Bir şeyler yapsak diyorum, daha önce hiç yapmadığımız, yapamadığımız bir şeyler! Örneğin; yüksek yüksek tepelere çıksak, bulutlara yakın olsak, maviliklerle kucaklaşsak. Dağların doruklarında ağaç, ağaca dal, dala yaprak olsak yeşil yeşil ve çiçek açsak dallarda rengârenk...
Bir araya gelsek, el ele verip; sokaklarda şarkılar söylesek, oyunlar oynasak, birbirimize sevgiyle gülümsesek? Çocuklar gibi saf ve temiz gülsek, kahkahalar atsak doyasıya. Adını bilmediğimiz kentlerde, adını bilmediğimiz insanlara sevgiyi öğretsek... Tanıtsak kendimizi, tanış olsak, anlamaya çalışsak birbirimizi...
Düşler görsek rengârenk, her birini hayra yorsak? Mutluluğa, sevgiye, tüm güzelliklere, şöyle bir göz kırpsak?
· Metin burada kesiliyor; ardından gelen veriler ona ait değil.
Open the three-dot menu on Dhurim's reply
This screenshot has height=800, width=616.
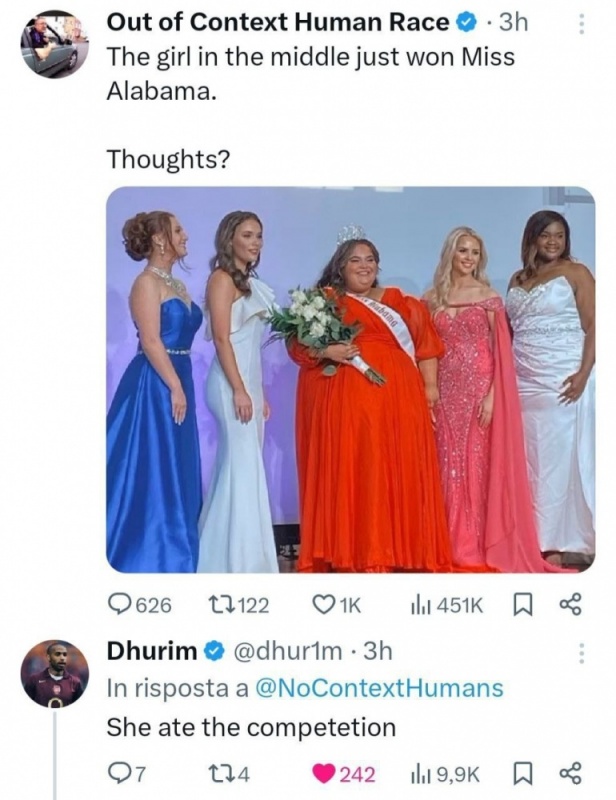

Söz olsak, ses olsak kendi dilimizce; ünlensek boşluklarda, temiz, duygulu ve gür...
Bir şey ya da bir şeyler olsak bu evrende... Çocuklara anlatılacak bir masal; şiire dize, şarkıya söz, saza nota; bahçeye çiçek, çiçeğe arı; milyonlarca ağza kahkaha, düşman yüreklere sevgi olsak...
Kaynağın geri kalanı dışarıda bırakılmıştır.